Sutton hung up the phone and leaned back in his old, comfortable chair.

This is going better than I could have dreamed, he mused. Mattie was on her way, with the chubby boy and his big guard dog. That practically guaranteed that Pratt would be along shortly behind. They would all arrive before sunset. It's going to be delightful, he smiled, seeing the Disruptor's face as he realizes that he's lost, and that by dawn the city will be nothing but a smoking pile of wreckage and rotting corpses.

The man's defeat would be delicious, but it would be nothing compared to the despair that was to come. When he butchered Keith Woo, the broken soul that was Richard Pratt would be driven fully into madness.

Now that will be something to savor!

The two Dark Ghosts stood in front of his desk, silent and waiting; still dressed in the bodies of the two scientists, and still holding their black cases. His hand lingering on the phone, Sutton examined them critically. The body of the bigger one looked strong and capable, despite his bloody and battered face. But the skinny one concerned him. He couldn't help notice that the adrenalin and trauma of the little scientist's injury had left him looking weak and pale. His left arm now hung useless—the hand burned nearly to the bone. Even with his angel in complete control, the man's traumatized body was being flooded with pain and adrenalin. He knew it must be a struggle for his angel to make such a damaged tool respond to his will.

Hopefully, he thought, this is a husk that he can shed along the way for something better.

Sutton took a moment to look at the two black cases. He took one of them and opened it. It was the case that was not sealed with security tape, and it was labeled ANTX-170.

Anthrax. Weapons Grade.

There was nothing particularly special about it. Dried and powdered anthrax was a weapon that had been known and studied for years, and Dugway had been working on one strain or another since 1992. It was a descendant of the Ames strain, but what made ANTX-170 particularly deadly was that they had carefully milled the pathogen into particles just slightly larger that two microns in diameter. This made them especially deadly, since the powder was easier to disperse and would travel farther, suspended in the air. The case contained twenty vials, each in a clear glass grenade that had a small explosive charge in the center, to help begin the dispersal. The charge was no bigger than a large firecracker, but it would instantly shatter the glass and scatter the powder into a cloud several yards in diameter, which would then be picked up and spread by the wind.

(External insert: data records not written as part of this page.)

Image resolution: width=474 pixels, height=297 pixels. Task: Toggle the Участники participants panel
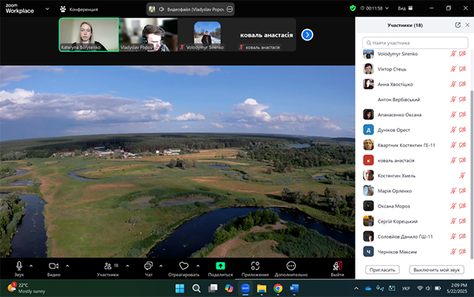[x=107, y=265]
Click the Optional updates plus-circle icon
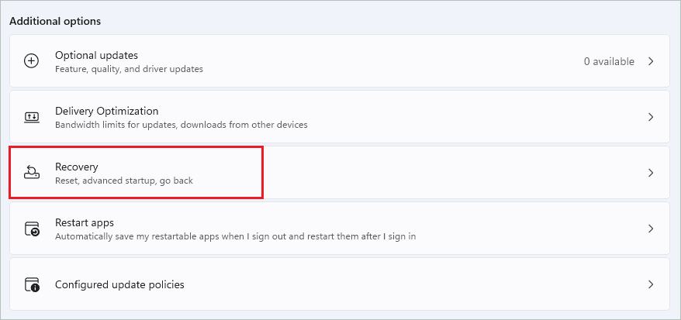Screen dimensions: 681x320 (32, 61)
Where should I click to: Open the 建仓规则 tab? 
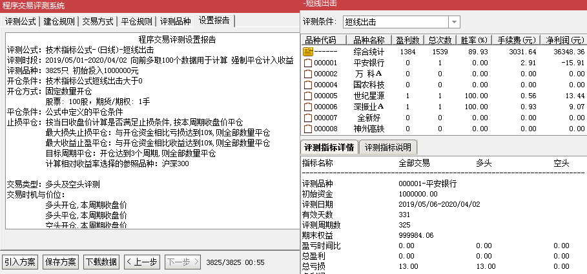point(60,21)
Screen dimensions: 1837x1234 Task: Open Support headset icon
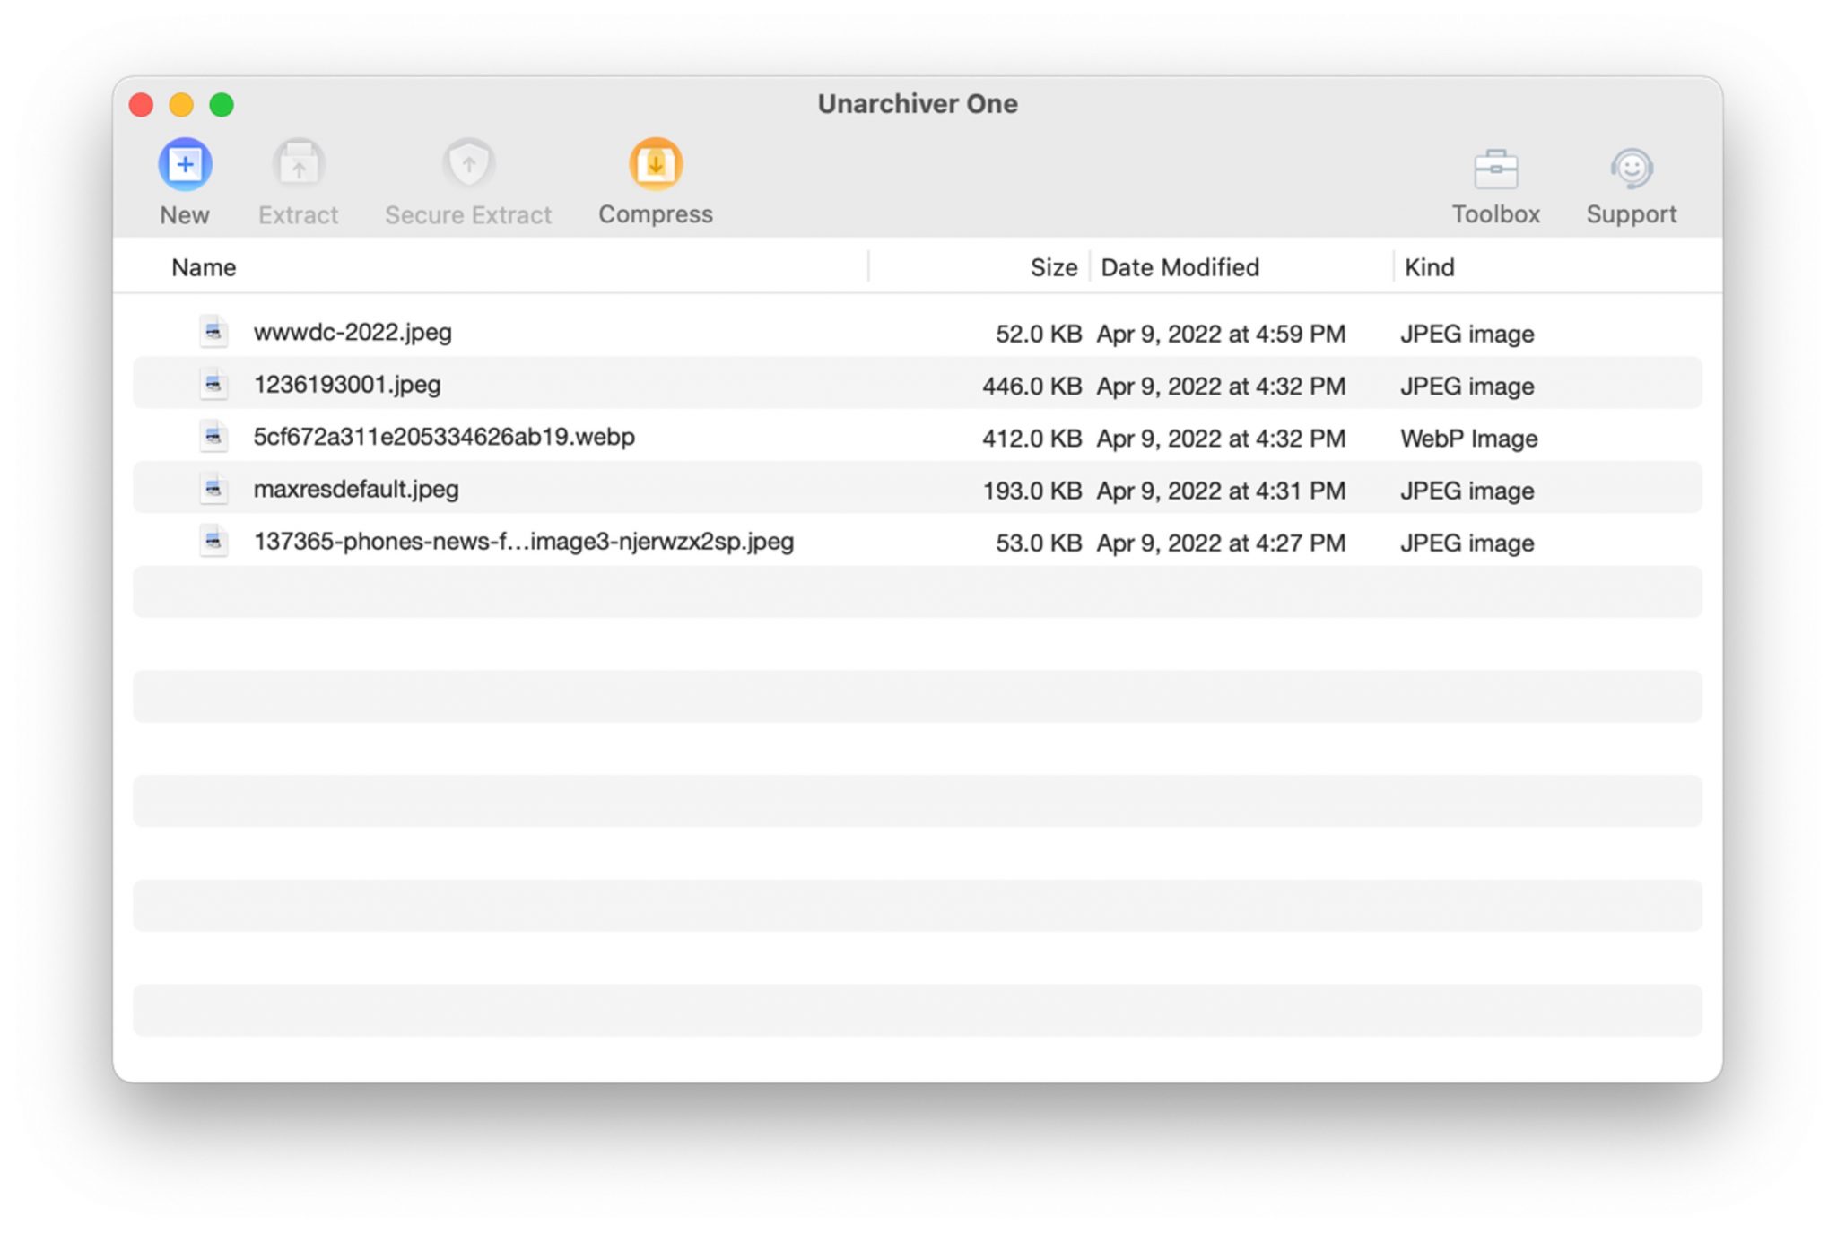click(1631, 169)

Anthrax produced flu-like symptoms and was usually, although not always, fatal. It was unlikely that each of these twenty grenades would infect more than a few city blocks each, so they were not really the best choice for what he needed to do. They would serve as a backup. A little icing on the deadly cake.

For the cake itself, he would rely on the case labeled NVCK-9.

He had not been completely sure if the reports he had heard from his spies would be true. From their scattered and incomplete observations, Sutton had surmised that the Ditto had somehow obtained a strain of Novichok from the Soviets five years ago.

The Novichok series was a collection of the most deadly nerve agents the world had ever produced, and the West had long hoped that the Russians, who had developed them, had honored the chemical weapons reduction treaties from the 1990s, and destroyed the last remaining traces of it. But a string of assassinations from 2010 to 2021 which bore traces of Novichok had proved that it was still in circulation. And while publicly decrying its existence, Army Intelligence had been intent on getting the most recent strains for study and development.